Grow them too long and you may have beautiful coloured beans, but they can be tough and chewy to eat. The hardest part of growing runner beans can be picking the pods at the right time, when young and tender as flat pods, when they can be topped, tailed, chopped into pieces, and then boiled or steamed.
Runner beans are a natural source of vitamins B and C. They also contain fibre and iron.
- April – June
- Planting depth: 5 cm
- Planting spacing: 25 cm between plants, 50 cm between rows
- July – October
- Eat fresh, or blanch and freeze
Runner beans originate from the mountains of Central America. They love heat and moisture, but above all else, they really loathe the cold, whether it comes from low air temperatures or from chilling winds. There is no need to take a gamble with runner beans. The best time to sow is when warm weather arrives to stay in May or June. Many a time on the allotment I have seen runner beans planted out in late April or early May, only to see one night’s low temperature kill the lot.
Runner beans like a loose soil, as their roots dive down deeply to search for nutrients and water. They will grow best in a rich soil full of well rotted compost or manure, although in my experience they have always grown well wherever I have put them. It is recommended to prepare your runner bean bed the autumn before, digging a deep trench and mixing in rich compost.
Runner beans germinate easily and reliably. If sowing direct into the soil, plant two per bean pole and pinch out the weakest if both germinate. It is worth keeping a few pot germinated plants in reserve. Snails love runner beans, and you may find that you plant several replacements before the seedlings mature sufficiently to escape this threat.
My preferred way of growing runner beans is to create an A frame around two rows of bean poles 50 cm apart, with the poles spaced 30 cm apart. The beans may need a little encouragement to find the poles, and I loosely tie the young plants to the poles using twine.
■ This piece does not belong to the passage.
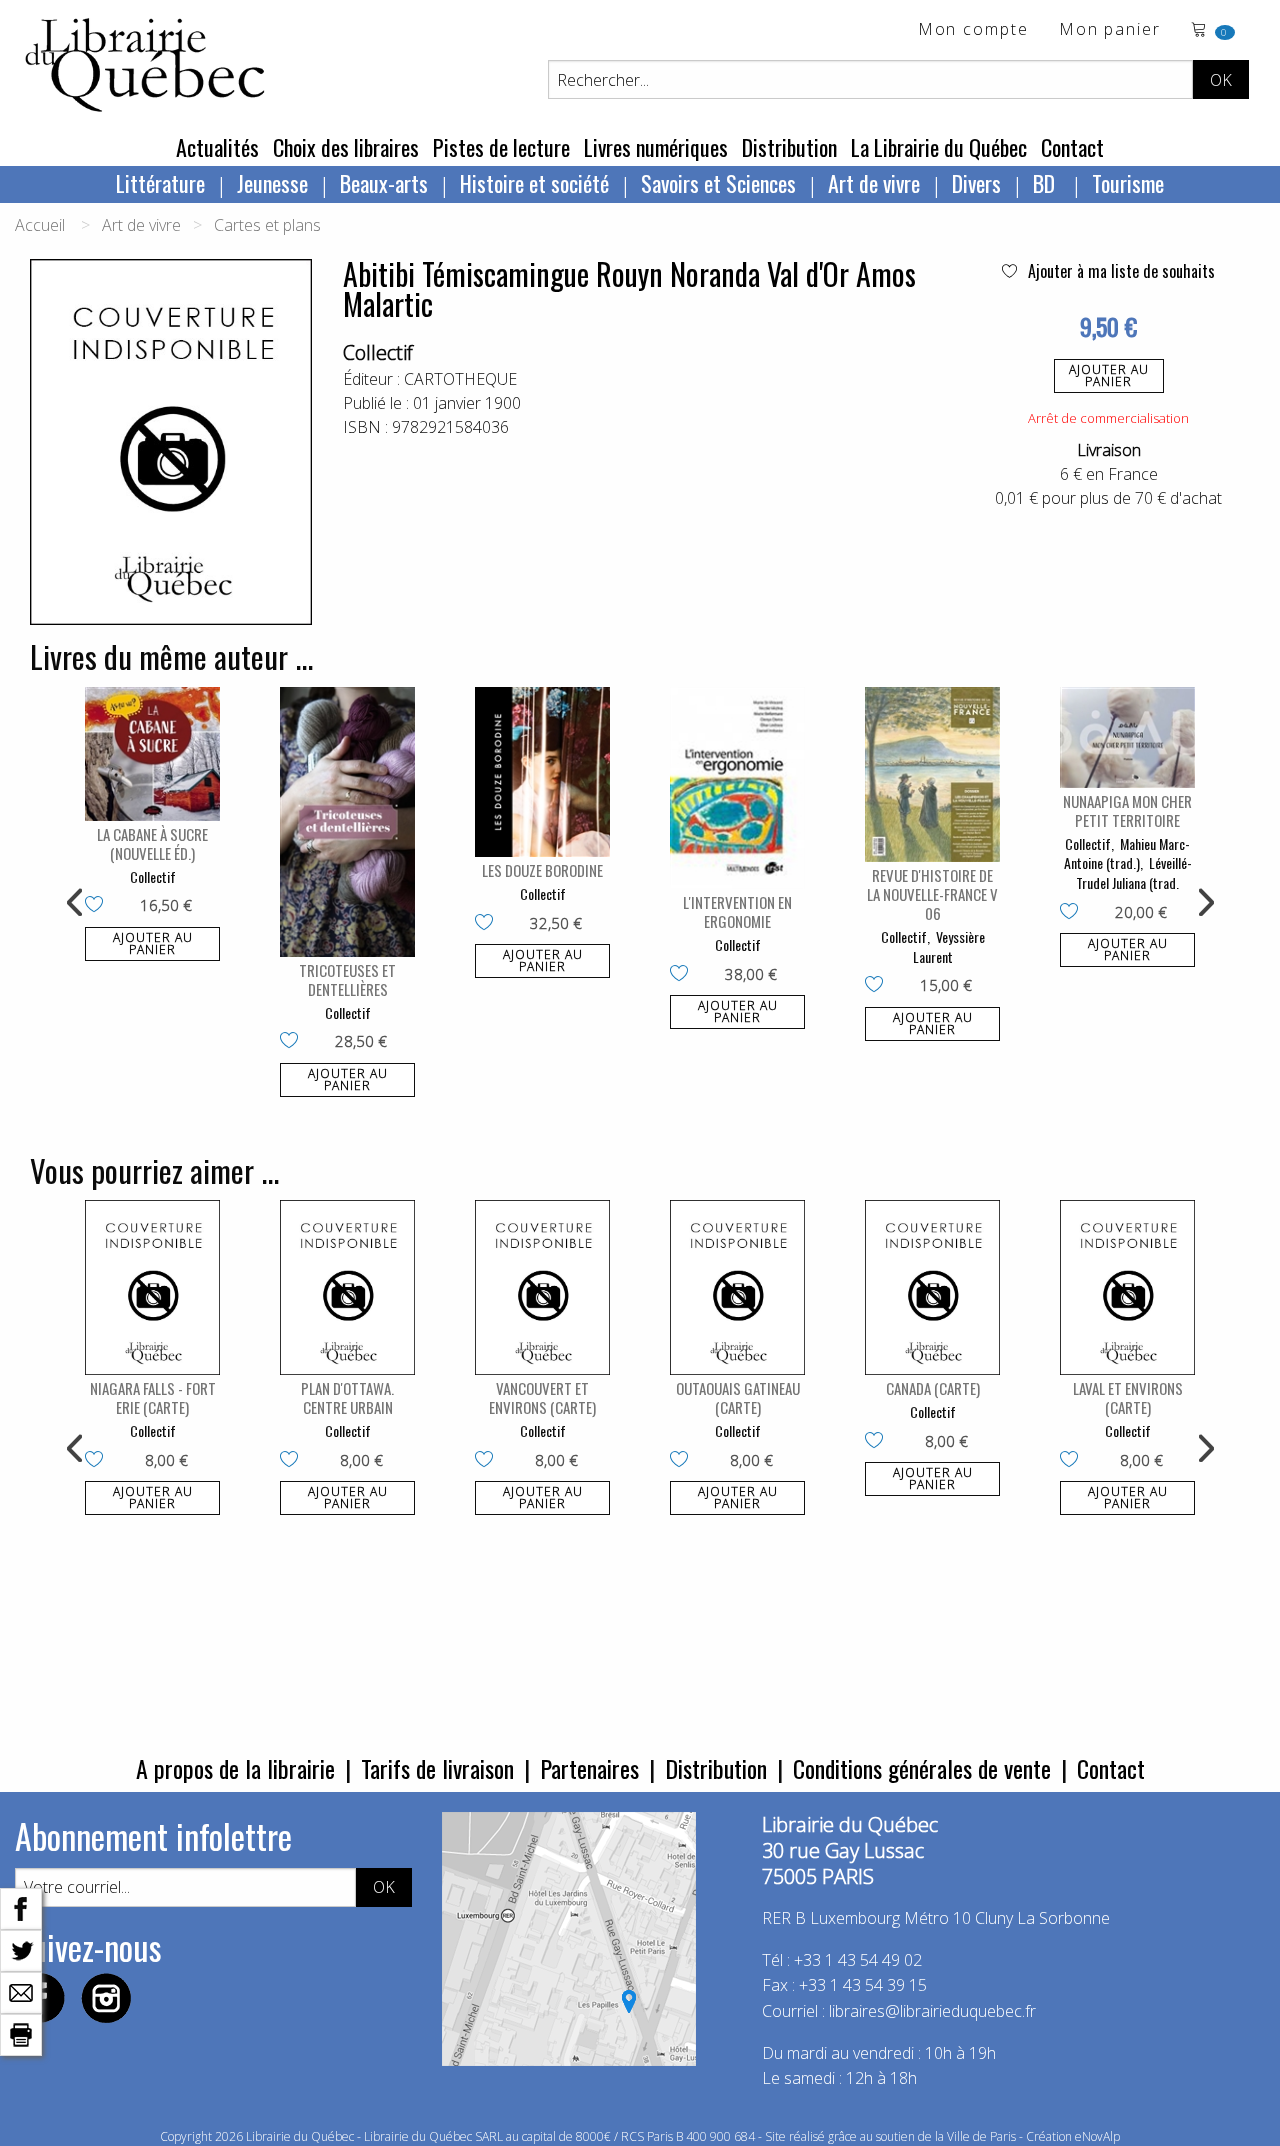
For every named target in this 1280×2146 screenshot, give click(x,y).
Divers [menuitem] (976, 183)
Once they have found the poles there is no stopping them!
Runner beans are a naturally vigorous plant and in hot weather they will grow very quickly – provided their roots never dry out. It is best to avoid over watering when the plants are young as this may encourage them to become ‘bushy’ with too many leaves. As soon as you can see flowers, it is the ideal time to start to water copiously.
Applying a thick mulch after watering will help conserve water in the soil and help suppress weeds. Runner beans grow in the height and heat of summer, a time of year when the keen allotmenter would prefer not to have to work too hard! Runner beans set beautiful flowers, and taking the time out to appreciate them can be a real treat.
When the plants have reached the top of their support, pinch out the growing tips. Left unchecked, a runner bean plant can easily grow to 2.5 metres in height, so diverting the energy into flowers and pod development will help boost the harvest.
The pods are best picked young, before they develop ‘stringiness’. The faster you cook them after picking, the more of the natural sugars you will enjoy. Otherwise these sugars will turn to starch. If you have a glut of beans, it is worth picking them young and freezing them (or giving them to appreciative friends and family) rather than letting them harden and mature on the bush.
There is a wide choice of runner beans, with variations in length of pod, bean colour, and flower colour. Dwarf varieties are useful in exposed sites exposed to strong winds.
Look out for stringless varieties, and check estimated growing time to harvest.